What the task asks: Tell how many lines in the records contain the word "Wivinaklooster"; the number alone is the answer.

---------- Data in this exercise

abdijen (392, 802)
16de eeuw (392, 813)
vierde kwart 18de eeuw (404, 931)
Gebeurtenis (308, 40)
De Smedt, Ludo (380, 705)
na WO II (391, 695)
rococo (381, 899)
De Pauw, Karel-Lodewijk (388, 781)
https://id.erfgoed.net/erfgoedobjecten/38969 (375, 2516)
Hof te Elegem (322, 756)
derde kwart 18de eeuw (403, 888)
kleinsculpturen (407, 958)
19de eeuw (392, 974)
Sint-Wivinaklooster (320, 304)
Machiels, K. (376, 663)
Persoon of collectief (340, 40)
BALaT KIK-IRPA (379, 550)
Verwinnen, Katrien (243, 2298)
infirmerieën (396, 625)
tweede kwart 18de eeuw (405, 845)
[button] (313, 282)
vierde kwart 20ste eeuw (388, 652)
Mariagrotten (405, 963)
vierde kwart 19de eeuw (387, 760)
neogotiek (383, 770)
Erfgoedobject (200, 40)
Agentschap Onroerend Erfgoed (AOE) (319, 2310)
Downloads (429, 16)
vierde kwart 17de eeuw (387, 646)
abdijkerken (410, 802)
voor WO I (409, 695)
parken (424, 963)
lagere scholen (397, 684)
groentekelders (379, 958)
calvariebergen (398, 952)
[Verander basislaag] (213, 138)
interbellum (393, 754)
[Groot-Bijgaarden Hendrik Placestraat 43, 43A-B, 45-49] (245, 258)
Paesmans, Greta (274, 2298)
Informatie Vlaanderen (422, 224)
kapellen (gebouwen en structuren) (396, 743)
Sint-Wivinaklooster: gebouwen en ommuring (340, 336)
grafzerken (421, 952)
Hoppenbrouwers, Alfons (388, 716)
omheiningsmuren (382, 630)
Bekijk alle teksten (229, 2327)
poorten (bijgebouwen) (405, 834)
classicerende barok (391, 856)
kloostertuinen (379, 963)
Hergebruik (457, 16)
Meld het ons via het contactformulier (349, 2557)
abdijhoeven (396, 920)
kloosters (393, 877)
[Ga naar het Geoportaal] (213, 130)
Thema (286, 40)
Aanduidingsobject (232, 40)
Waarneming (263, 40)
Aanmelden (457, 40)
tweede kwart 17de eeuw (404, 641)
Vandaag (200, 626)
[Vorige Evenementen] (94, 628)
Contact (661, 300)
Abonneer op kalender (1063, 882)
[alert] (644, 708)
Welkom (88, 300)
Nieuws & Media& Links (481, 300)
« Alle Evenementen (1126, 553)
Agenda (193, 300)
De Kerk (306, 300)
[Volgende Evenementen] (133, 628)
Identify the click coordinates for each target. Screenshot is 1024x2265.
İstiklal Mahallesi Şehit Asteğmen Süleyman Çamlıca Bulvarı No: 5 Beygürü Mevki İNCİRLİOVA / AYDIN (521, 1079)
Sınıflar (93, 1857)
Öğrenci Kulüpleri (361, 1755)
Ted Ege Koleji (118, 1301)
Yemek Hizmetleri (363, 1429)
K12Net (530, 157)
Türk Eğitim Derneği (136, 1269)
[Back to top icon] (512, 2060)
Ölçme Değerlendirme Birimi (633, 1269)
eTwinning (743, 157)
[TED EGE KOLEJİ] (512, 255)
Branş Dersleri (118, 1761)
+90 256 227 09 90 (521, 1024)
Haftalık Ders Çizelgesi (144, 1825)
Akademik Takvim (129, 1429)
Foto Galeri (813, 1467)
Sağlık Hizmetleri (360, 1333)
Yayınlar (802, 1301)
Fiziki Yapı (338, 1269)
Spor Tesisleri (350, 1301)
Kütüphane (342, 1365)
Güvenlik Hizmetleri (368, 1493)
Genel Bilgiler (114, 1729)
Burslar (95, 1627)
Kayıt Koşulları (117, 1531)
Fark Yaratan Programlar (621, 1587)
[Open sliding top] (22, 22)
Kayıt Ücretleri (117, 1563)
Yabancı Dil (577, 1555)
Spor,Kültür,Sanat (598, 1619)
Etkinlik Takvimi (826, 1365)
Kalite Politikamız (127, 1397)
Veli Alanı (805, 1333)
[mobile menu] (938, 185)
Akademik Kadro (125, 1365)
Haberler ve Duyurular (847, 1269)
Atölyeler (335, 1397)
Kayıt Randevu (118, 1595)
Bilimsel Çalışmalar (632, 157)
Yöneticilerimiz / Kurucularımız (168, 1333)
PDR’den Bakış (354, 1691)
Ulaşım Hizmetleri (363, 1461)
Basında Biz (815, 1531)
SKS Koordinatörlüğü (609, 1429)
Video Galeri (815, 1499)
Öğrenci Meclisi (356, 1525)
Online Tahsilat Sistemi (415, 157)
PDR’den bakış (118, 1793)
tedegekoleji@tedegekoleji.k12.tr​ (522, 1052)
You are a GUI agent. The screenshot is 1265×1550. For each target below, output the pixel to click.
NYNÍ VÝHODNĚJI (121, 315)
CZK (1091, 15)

--------------------

Response to this task: 2